# Data for analysis
++++++

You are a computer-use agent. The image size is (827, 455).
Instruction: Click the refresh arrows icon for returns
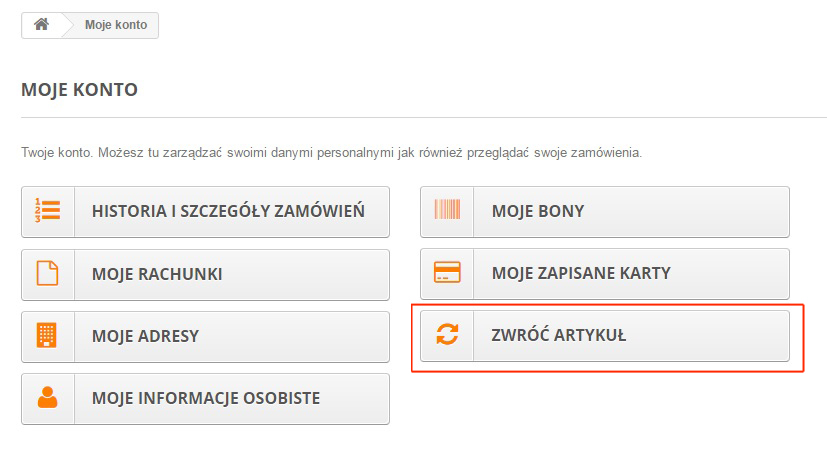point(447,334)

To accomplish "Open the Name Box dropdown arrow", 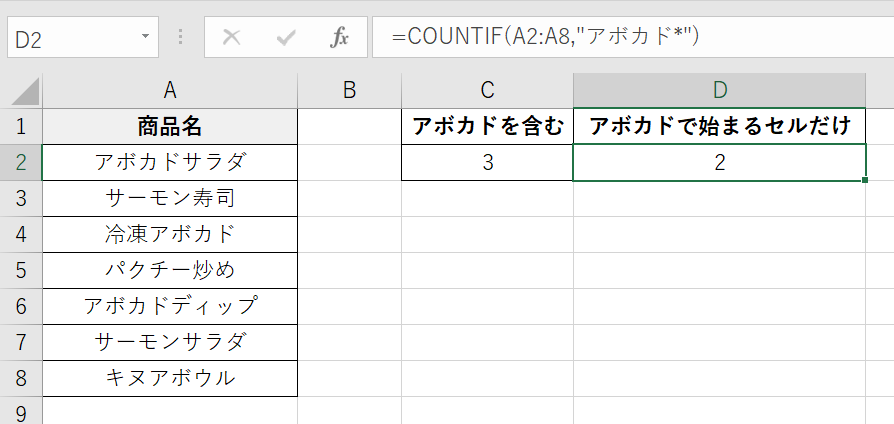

++++++

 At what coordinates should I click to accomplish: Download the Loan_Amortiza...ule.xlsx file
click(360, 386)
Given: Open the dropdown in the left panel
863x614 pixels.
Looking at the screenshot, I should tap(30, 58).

++++++

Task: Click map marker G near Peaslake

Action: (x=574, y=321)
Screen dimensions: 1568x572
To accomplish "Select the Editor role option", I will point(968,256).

++++++

# Work instruction
Text only, no pictures: please print exactly the lines above from the line with "You are a computer-use" up to and including the line with "the Name Box", and nothing else.

# Result of this task
You are a computer-use agent. The image size is (827, 455).
Instruction: Click the refresh arrows icon for returns
point(447,334)

To accomplish "Open the Name Box dropdown arrow", 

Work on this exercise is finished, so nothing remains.